Could you reproduce the listing below word for word, leaving out the pictures?

_RECORDS FOR PROCESSING_
-- Opening Marker --

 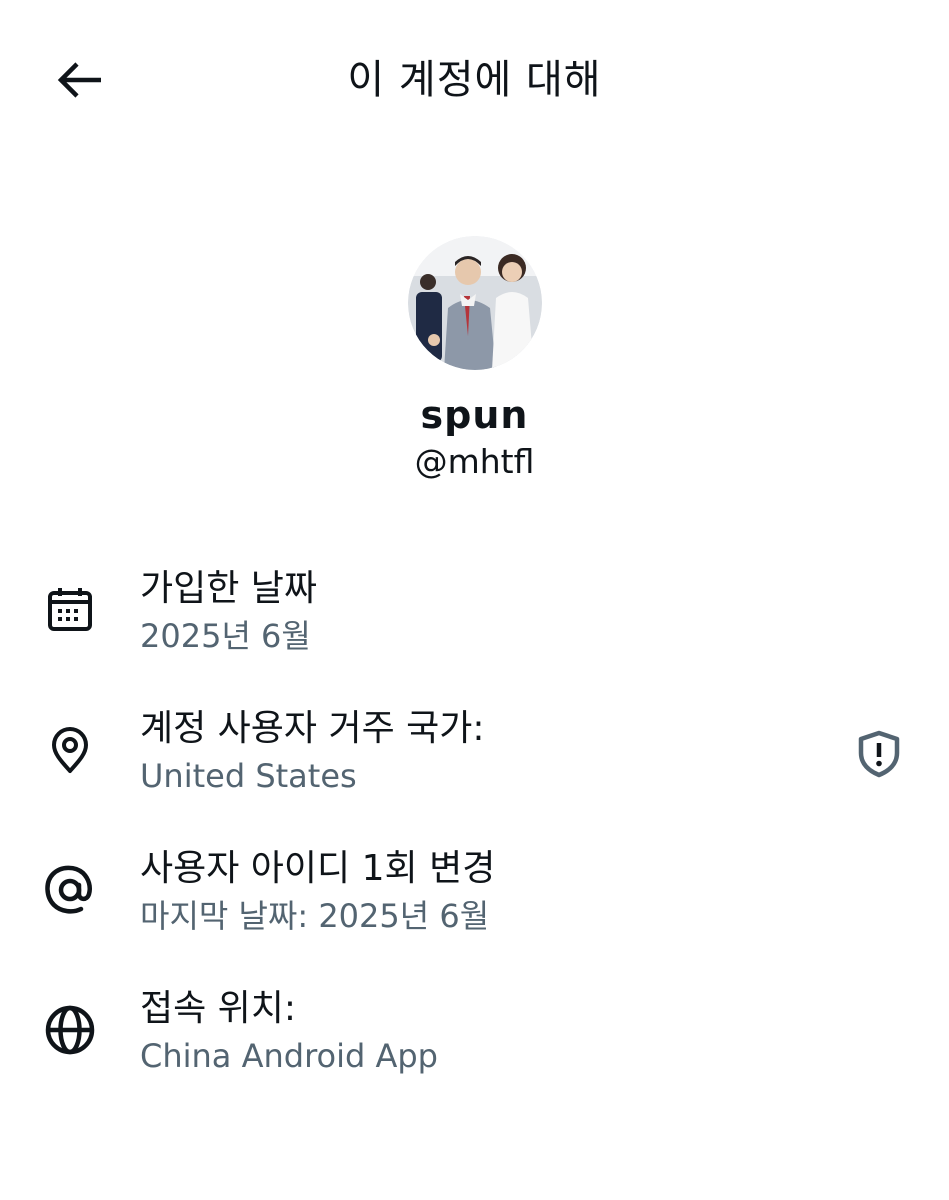 What do you see at coordinates (70, 890) in the screenshot?
I see `at-sign-icon` at bounding box center [70, 890].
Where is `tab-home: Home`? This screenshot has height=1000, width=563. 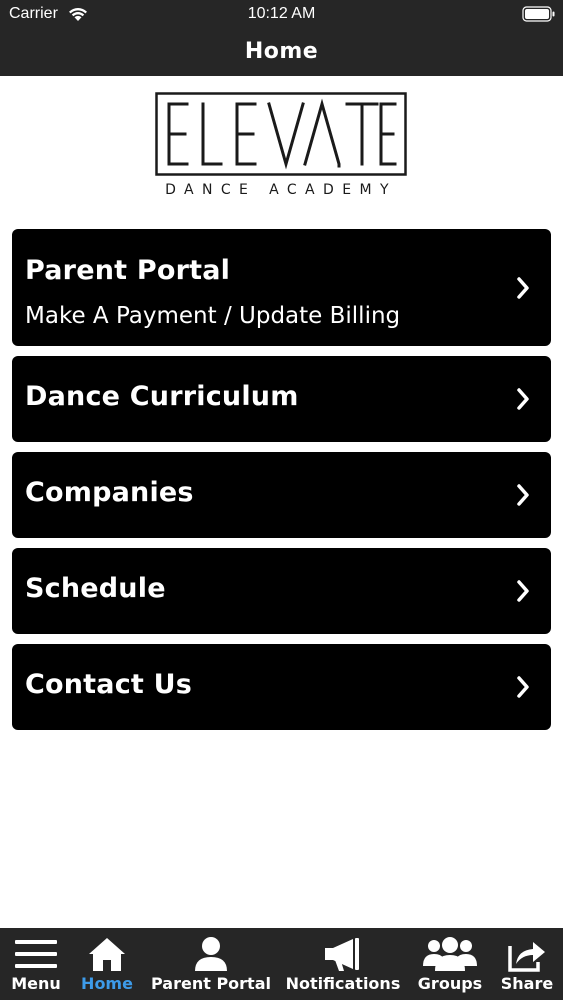
tab-home: Home is located at coordinates (107, 964).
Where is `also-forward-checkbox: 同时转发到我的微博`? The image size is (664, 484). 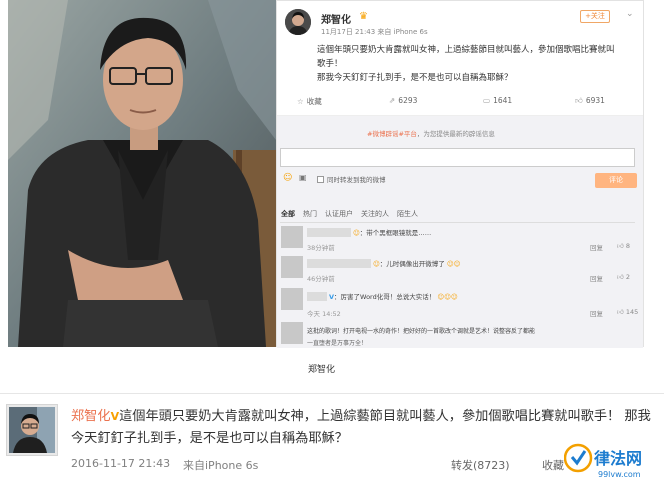
also-forward-checkbox: 同时转发到我的微博 is located at coordinates (352, 179).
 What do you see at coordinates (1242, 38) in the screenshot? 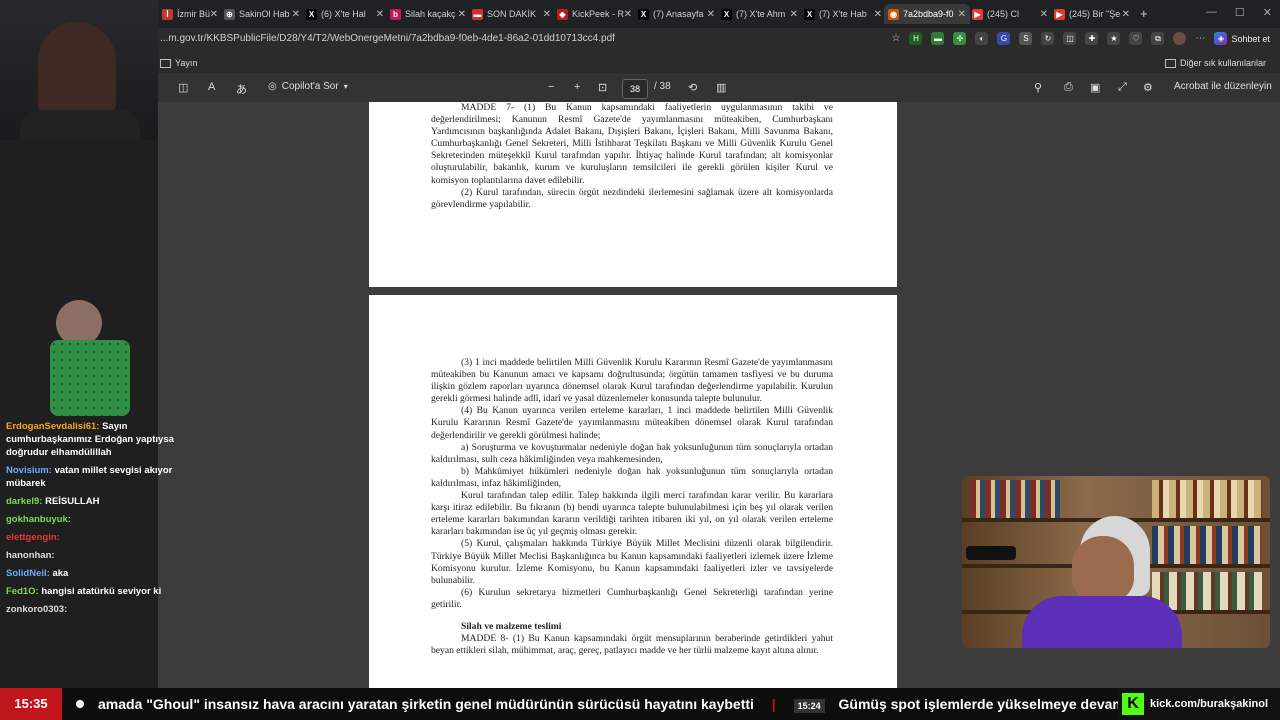
I see `copilot-chat-button: ◈ Sohbet et` at bounding box center [1242, 38].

-- Closing Marker --

_RESULT FOR THIS EXERCISE_
  What do you see at coordinates (70, 890) in the screenshot?
I see `at-sign-icon` at bounding box center [70, 890].
Where is `tab-home: Home`? This screenshot has height=1000, width=563. 
tab-home: Home is located at coordinates (107, 964).
Where is `also-forward-checkbox: 同时转发到我的微博`? The image size is (664, 484). 
also-forward-checkbox: 同时转发到我的微博 is located at coordinates (352, 179).
 What do you see at coordinates (1242, 38) in the screenshot? 
I see `copilot-chat-button: ◈ Sohbet et` at bounding box center [1242, 38].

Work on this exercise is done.